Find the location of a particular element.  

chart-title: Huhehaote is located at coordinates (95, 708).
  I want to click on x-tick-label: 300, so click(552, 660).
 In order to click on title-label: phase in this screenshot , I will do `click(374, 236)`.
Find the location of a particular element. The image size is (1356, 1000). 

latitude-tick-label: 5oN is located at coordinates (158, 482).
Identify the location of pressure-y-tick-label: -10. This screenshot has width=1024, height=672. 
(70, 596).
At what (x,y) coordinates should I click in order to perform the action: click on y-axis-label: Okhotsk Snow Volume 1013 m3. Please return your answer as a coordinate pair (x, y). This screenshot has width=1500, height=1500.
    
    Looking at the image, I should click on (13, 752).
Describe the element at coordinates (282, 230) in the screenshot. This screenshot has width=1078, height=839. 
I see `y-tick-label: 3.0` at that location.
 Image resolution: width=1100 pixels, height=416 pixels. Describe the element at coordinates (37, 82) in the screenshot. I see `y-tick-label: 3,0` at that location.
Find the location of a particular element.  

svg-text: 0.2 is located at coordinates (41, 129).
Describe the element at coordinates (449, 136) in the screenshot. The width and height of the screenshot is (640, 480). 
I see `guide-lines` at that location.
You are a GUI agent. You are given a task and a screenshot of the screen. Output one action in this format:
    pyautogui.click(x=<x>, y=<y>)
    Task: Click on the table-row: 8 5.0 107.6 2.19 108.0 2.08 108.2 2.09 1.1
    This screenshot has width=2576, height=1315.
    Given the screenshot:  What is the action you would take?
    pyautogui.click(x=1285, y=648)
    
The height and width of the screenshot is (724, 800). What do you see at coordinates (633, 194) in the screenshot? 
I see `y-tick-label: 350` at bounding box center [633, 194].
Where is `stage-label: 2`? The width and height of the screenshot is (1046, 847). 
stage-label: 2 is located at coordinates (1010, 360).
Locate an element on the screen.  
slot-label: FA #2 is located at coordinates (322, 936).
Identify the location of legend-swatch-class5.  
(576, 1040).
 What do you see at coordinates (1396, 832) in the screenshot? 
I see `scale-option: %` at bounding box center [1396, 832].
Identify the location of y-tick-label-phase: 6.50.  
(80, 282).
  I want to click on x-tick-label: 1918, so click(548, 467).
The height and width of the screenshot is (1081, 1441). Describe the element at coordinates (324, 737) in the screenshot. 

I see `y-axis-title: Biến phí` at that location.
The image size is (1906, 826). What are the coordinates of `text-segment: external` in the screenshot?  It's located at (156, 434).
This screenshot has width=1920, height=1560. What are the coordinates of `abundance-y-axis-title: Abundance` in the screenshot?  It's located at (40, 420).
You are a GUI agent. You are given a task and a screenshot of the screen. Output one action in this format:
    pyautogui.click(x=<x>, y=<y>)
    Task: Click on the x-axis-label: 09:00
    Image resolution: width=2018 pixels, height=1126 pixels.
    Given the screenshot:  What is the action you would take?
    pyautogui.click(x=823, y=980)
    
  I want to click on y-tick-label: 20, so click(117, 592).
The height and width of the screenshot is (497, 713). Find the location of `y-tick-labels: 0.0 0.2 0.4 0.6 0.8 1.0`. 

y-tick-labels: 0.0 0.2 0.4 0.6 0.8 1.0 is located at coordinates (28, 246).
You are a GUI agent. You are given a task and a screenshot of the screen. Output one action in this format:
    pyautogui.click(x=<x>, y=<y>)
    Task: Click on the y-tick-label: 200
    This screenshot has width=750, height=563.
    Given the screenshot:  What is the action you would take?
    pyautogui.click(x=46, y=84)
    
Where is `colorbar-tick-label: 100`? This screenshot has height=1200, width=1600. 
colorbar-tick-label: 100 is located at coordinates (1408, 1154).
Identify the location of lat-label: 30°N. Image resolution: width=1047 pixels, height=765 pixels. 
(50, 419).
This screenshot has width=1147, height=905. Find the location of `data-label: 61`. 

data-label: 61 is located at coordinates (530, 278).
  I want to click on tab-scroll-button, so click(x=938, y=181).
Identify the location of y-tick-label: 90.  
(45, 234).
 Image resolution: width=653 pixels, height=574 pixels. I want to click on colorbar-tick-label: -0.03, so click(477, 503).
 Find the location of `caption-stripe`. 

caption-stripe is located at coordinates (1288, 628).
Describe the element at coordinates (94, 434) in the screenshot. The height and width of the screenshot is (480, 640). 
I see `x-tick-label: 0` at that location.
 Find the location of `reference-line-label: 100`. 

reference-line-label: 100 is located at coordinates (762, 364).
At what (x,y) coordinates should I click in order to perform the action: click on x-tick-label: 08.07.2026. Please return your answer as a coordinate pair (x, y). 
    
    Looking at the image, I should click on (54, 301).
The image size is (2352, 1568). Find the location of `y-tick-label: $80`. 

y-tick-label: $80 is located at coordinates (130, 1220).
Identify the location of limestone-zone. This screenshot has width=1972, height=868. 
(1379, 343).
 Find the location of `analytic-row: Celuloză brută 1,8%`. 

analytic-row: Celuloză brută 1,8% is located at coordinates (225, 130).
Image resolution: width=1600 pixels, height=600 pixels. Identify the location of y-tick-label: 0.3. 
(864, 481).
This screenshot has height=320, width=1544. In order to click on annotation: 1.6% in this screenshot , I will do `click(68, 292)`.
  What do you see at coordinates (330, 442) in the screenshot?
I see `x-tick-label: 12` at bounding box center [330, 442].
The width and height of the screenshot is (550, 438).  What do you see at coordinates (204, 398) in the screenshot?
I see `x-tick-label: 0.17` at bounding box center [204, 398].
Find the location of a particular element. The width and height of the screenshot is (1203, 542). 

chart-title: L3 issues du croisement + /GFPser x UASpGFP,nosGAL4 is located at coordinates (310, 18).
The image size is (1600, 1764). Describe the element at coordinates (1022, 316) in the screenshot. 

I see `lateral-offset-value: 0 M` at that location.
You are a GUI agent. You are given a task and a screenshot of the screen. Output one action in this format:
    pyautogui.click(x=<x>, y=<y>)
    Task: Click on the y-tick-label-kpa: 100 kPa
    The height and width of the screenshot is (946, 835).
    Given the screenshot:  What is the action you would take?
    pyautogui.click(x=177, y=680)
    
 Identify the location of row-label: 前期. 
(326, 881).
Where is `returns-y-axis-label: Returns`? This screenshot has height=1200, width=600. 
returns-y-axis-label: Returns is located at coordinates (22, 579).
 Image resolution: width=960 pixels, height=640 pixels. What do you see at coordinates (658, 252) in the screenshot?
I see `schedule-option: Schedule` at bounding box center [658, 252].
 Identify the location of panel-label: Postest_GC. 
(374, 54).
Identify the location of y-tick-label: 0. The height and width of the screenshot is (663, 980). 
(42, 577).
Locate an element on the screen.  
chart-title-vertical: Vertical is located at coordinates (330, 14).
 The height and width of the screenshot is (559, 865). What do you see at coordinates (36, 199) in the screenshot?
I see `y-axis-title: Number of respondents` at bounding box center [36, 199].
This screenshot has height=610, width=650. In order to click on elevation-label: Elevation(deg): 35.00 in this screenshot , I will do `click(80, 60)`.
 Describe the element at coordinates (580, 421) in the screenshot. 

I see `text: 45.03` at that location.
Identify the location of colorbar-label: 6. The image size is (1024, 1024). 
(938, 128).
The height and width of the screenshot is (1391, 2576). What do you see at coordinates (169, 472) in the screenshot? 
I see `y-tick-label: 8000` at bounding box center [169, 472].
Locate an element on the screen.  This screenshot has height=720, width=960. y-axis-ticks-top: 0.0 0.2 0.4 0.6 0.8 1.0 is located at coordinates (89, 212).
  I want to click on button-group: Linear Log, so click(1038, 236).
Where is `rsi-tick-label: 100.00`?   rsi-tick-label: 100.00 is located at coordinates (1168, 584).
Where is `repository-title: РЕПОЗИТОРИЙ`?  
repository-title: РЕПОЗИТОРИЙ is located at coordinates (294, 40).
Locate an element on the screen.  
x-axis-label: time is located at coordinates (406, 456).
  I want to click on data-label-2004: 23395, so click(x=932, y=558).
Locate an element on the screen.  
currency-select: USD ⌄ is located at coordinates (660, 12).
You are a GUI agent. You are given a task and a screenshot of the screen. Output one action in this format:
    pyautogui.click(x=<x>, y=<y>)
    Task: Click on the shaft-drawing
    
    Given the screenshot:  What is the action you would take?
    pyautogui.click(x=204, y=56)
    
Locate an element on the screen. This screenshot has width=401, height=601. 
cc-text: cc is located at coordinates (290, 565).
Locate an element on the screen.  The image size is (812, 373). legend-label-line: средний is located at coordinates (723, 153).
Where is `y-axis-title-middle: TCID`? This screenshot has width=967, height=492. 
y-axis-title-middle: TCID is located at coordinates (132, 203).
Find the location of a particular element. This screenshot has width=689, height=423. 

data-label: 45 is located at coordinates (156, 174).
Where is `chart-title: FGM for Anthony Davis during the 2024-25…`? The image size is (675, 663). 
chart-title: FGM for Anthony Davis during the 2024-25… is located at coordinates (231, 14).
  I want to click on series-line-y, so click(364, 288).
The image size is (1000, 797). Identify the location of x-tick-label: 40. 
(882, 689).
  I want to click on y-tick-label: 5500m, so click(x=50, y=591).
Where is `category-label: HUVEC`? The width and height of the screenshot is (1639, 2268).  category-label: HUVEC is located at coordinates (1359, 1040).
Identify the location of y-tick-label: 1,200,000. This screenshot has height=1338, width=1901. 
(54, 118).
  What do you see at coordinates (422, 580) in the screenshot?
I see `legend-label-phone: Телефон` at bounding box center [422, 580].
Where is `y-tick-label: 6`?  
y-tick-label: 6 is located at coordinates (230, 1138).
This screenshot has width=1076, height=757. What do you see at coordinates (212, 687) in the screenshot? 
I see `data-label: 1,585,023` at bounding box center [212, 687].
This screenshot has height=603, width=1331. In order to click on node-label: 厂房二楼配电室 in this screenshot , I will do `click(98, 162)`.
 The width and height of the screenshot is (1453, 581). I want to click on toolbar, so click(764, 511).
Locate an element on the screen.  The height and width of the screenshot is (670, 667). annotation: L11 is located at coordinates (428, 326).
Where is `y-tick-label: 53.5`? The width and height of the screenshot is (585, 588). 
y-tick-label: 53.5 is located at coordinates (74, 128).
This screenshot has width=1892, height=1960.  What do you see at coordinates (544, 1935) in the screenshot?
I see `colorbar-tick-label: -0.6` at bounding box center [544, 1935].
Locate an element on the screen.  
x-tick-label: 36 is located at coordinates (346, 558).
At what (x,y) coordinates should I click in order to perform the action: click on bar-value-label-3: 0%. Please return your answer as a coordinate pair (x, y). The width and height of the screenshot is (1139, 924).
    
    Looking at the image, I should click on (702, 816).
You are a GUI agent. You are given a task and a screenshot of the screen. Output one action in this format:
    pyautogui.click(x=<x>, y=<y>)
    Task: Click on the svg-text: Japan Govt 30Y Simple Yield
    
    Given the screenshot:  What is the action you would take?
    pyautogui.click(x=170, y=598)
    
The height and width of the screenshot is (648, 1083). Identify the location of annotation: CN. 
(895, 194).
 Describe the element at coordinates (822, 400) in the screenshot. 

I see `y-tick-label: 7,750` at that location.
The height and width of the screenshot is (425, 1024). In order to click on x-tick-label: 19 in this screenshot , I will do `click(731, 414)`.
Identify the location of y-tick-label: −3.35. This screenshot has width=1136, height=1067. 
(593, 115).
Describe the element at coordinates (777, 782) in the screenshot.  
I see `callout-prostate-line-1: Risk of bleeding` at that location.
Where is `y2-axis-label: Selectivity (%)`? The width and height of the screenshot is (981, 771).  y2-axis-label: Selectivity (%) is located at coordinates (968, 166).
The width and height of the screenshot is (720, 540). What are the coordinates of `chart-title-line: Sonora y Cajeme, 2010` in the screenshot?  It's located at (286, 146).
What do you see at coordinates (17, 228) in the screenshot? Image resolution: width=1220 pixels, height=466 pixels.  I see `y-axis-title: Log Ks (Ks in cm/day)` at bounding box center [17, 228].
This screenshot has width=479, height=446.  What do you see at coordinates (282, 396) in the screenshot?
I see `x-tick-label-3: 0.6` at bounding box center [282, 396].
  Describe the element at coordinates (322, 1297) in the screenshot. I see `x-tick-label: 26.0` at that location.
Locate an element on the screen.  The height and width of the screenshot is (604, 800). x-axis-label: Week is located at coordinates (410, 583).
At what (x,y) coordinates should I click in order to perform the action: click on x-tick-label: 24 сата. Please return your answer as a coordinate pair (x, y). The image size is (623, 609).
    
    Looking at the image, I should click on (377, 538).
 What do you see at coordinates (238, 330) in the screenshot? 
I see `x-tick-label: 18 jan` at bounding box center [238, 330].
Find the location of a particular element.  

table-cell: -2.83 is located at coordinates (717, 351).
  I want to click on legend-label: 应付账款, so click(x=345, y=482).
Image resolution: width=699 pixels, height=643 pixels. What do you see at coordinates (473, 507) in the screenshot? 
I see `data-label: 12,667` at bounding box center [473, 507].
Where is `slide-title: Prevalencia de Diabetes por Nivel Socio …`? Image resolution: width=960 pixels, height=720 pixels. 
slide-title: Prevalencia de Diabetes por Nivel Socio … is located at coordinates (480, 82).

──────

- **WHAT IS REQUIRED**
Return, with no changes, the lines of the items from the line containing "This screenshot has width=1892, height=1960." through the line containing "x-tick-label: 36 is", inclusive.

- **EXPECTED ANSWER**
This screenshot has width=1892, height=1960.  What do you see at coordinates (544, 1935) in the screenshot?
I see `colorbar-tick-label: -0.6` at bounding box center [544, 1935].
Locate an element on the screen.  
x-tick-label: 36 is located at coordinates (346, 558).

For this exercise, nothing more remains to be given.